Data to examine: Begin

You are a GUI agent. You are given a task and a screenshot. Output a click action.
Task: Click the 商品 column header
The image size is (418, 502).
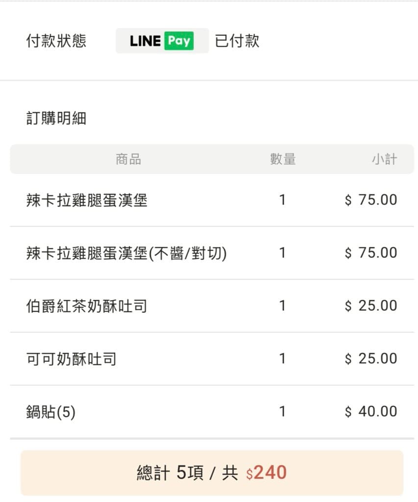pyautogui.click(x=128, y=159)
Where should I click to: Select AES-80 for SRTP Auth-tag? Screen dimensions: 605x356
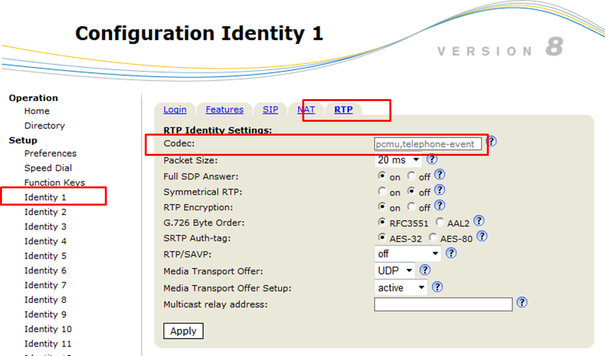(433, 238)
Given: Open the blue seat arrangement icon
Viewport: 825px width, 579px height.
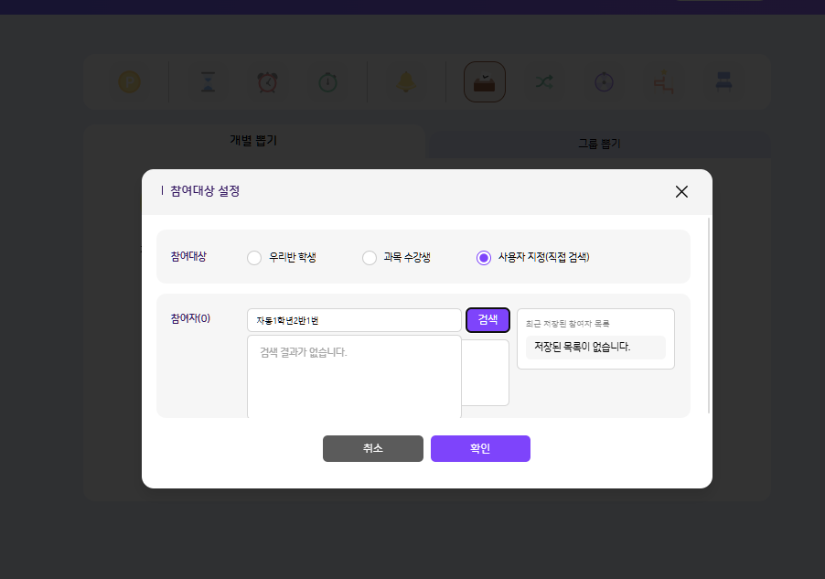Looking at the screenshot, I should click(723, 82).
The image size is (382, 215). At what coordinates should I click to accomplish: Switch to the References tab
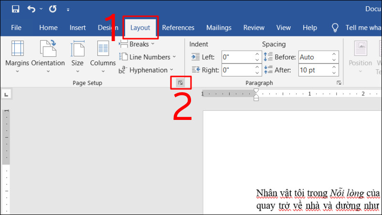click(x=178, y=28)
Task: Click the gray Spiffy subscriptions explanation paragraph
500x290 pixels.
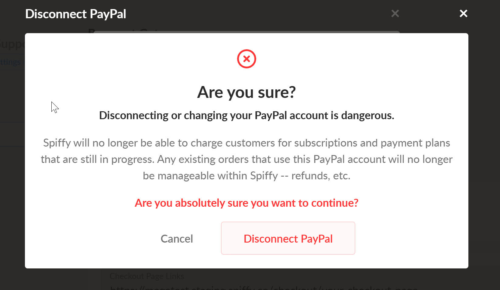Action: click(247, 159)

Data to examine: End
Data to examine: Begin

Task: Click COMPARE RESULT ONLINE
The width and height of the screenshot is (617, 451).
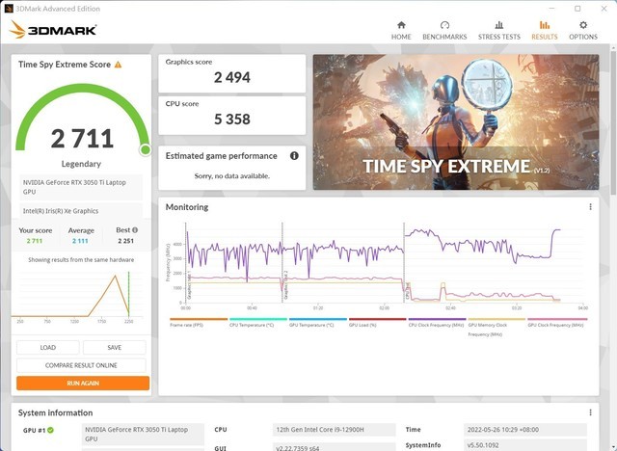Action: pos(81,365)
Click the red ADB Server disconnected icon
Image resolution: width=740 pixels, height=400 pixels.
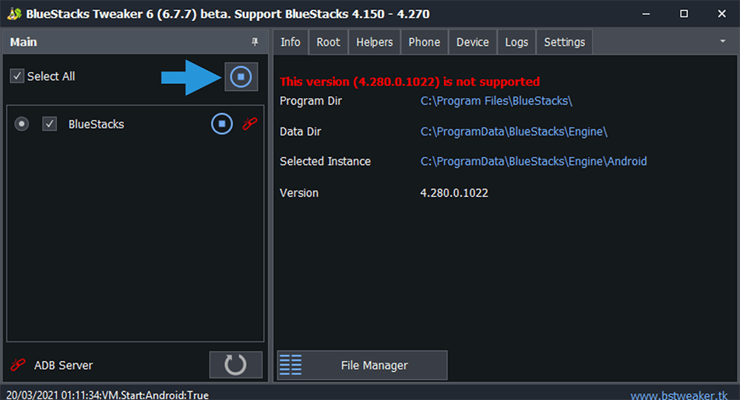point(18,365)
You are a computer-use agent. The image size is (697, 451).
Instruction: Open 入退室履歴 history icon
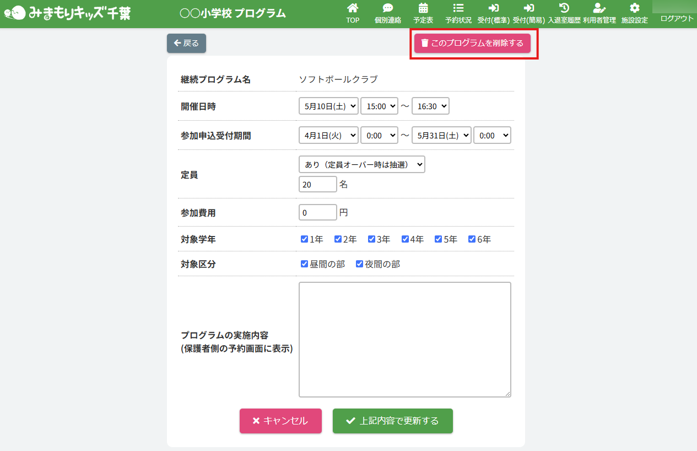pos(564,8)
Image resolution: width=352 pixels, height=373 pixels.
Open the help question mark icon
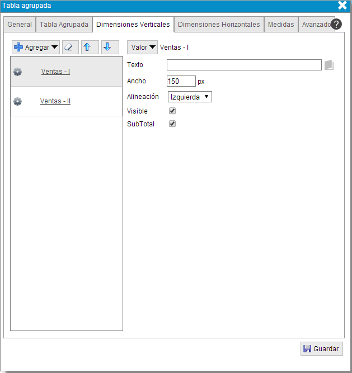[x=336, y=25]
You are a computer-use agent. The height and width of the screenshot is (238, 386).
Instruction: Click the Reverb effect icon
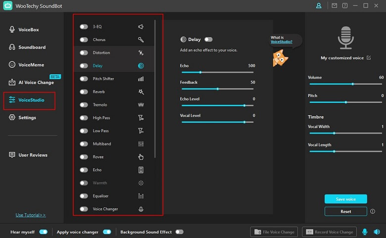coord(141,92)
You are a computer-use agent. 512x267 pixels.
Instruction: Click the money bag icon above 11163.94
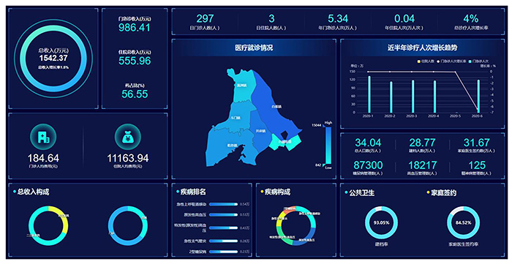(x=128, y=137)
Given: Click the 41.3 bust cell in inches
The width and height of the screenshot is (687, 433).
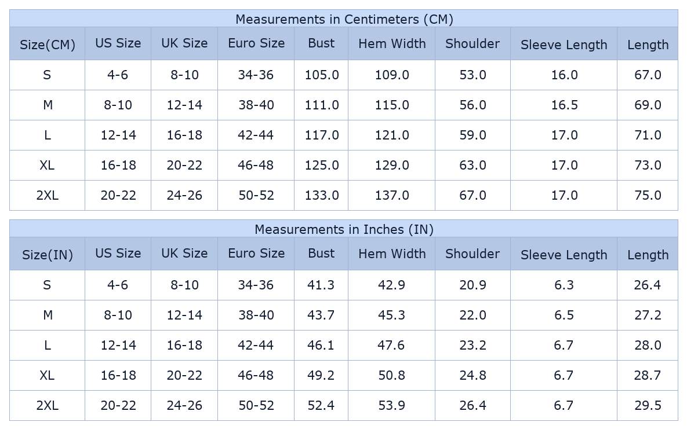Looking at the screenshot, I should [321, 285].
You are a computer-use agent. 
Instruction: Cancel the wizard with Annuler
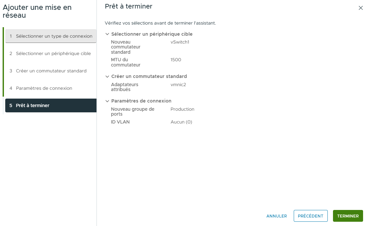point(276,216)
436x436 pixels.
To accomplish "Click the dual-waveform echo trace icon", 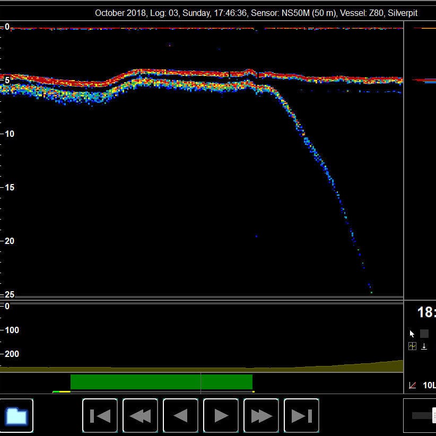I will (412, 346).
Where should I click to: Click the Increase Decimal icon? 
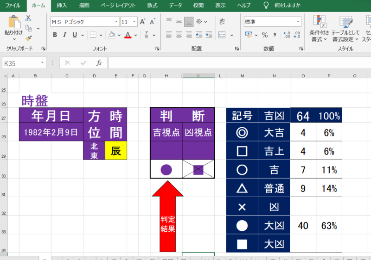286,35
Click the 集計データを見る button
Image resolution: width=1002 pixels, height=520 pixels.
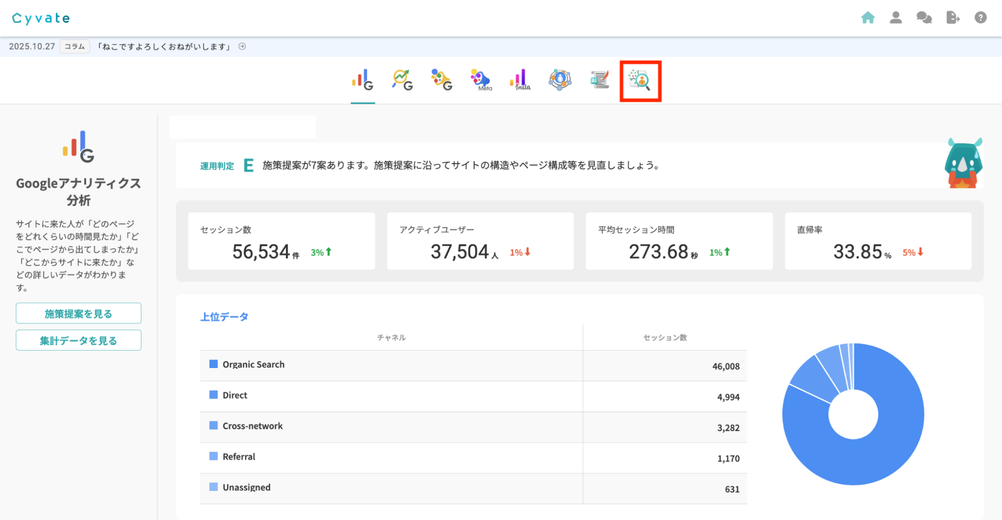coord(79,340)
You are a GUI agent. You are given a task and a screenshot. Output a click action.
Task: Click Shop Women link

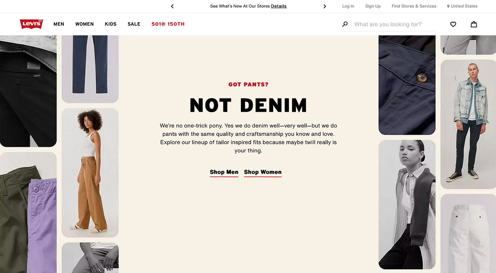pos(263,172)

Data to examine: End

#### Exercise
Every line above in which the word "computer" occurs is to be copied.

#### Result for this exercise
You are a computer-use agent. The image size is (697, 451).
You are a computer-use agent. The height and width of the screenshot is (238, 386).
You are a computer-use agent. 512x267 pixels.
You are a computer-use agent. 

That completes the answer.